Non perché la linea melodica sia dissonante, ma perché l'orchestra non accoglie il
canto: è un paesaggio di alberi contorti che viene osservato, minaccioso, al di là di
una finestra che è metafora della paura di sapere. Non conosco momenti in cui la
musica sia così nemica dell'uomo. Il panteismo del finale avvolge Mahler come un
abbraccio. La tempesta si arresta. Sembrerebbe un commiato di pace. Invece, il
Glockenspiel e l'arpa alludono a mondi lontanissimi di cui non abbiamo la chiave,
mentre i violini enunciano una ninna nanna che non è più il ricordo, ma il cullare una
creatura che non ci appartiene, perché abita mondi irraggiungibili. L'orchestra
classica non ha mai, come qui, trasceso i limiti del suo dire.
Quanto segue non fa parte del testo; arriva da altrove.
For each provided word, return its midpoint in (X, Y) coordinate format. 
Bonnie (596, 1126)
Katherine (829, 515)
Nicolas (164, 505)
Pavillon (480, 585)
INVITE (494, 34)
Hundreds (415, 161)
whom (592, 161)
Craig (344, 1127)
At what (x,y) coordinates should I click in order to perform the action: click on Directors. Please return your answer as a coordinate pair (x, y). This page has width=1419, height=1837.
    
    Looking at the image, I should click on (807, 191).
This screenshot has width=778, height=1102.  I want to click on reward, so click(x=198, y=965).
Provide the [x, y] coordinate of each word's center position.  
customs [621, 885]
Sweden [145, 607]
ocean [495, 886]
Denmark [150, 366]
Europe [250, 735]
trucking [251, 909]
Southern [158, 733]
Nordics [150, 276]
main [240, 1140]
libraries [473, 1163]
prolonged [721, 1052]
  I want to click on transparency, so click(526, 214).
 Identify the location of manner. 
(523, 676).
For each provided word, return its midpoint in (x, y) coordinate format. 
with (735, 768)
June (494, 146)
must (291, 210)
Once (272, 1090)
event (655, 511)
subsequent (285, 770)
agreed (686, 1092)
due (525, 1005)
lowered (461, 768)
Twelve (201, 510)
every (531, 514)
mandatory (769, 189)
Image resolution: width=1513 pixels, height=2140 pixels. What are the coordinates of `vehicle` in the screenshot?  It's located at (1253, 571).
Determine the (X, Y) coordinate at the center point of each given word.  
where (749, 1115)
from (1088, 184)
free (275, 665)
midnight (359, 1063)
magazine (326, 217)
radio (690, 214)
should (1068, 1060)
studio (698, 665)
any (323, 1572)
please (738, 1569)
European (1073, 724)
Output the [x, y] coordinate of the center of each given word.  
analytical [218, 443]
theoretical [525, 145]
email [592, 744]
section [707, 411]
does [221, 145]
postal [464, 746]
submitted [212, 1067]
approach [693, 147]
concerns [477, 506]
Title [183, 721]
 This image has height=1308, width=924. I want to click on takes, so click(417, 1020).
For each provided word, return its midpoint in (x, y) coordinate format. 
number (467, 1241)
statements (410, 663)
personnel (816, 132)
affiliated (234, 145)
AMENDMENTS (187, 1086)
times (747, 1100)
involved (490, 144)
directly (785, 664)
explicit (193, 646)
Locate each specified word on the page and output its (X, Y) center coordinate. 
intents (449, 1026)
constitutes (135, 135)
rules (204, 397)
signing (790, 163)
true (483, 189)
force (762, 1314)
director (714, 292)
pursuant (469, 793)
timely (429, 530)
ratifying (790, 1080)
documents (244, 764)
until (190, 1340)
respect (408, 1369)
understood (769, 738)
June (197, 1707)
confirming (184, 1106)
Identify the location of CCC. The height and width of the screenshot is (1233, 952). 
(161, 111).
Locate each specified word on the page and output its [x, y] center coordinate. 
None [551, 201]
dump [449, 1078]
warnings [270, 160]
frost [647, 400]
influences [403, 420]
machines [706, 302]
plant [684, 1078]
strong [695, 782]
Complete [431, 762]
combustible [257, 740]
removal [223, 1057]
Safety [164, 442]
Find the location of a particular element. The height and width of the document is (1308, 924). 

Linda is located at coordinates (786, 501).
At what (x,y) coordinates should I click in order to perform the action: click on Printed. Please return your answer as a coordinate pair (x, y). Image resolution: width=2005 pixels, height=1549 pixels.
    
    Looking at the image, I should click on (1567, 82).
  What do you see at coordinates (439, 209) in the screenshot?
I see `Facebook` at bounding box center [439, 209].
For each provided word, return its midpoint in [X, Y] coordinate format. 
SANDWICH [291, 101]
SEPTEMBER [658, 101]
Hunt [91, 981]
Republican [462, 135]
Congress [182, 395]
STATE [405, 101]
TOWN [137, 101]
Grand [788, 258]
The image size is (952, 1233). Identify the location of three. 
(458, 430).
Sembra di stare in un
pianeta dove non arriva la luce del ricordo; non perché è troppo lontano, ma perché
non l'abbiamo mai visto. La sezione finale del Lied è una regressione a stati
precedenti la vita. Un sogno di creature che si dissolvono appena le guardiamo. La
memoria del vivente, qui, è anatema. La creatura amata rifluisce al raggio di luce che
lo ha portato sulla terra. Quando i corni, mentre la voce, infine, tace, annunciano
l'alba del nuovo giorno, i violoncelli trasmutano il dolore del sopravvissuto in un
canto che viene assorbito dai legni quasi fosse una nuvola al crepuscolo. Mahler nega
l'idea che la personalità sia volontà di esistere; essa, piuttosto, è una stilla di eterno
subito riassorbita. La morte è un rituale di passaggio, e la musica la rende sensazione,
piuttosto che idea metafisica. I Kindertotenlieder sono la parola suprema di Mahler;
la sua ulteriore produzione sinfonica, fatta eccezione per la Nona, è un'ascesi
muscolare verso ciò che, qui, il cielo gli dettò sotto forma di illuminazione. Lo
spegnersi degli ultimi accordi assorbe il tempo in una nuvola della memoria. Siamo
nei pressi di Lontano di György Ligeti.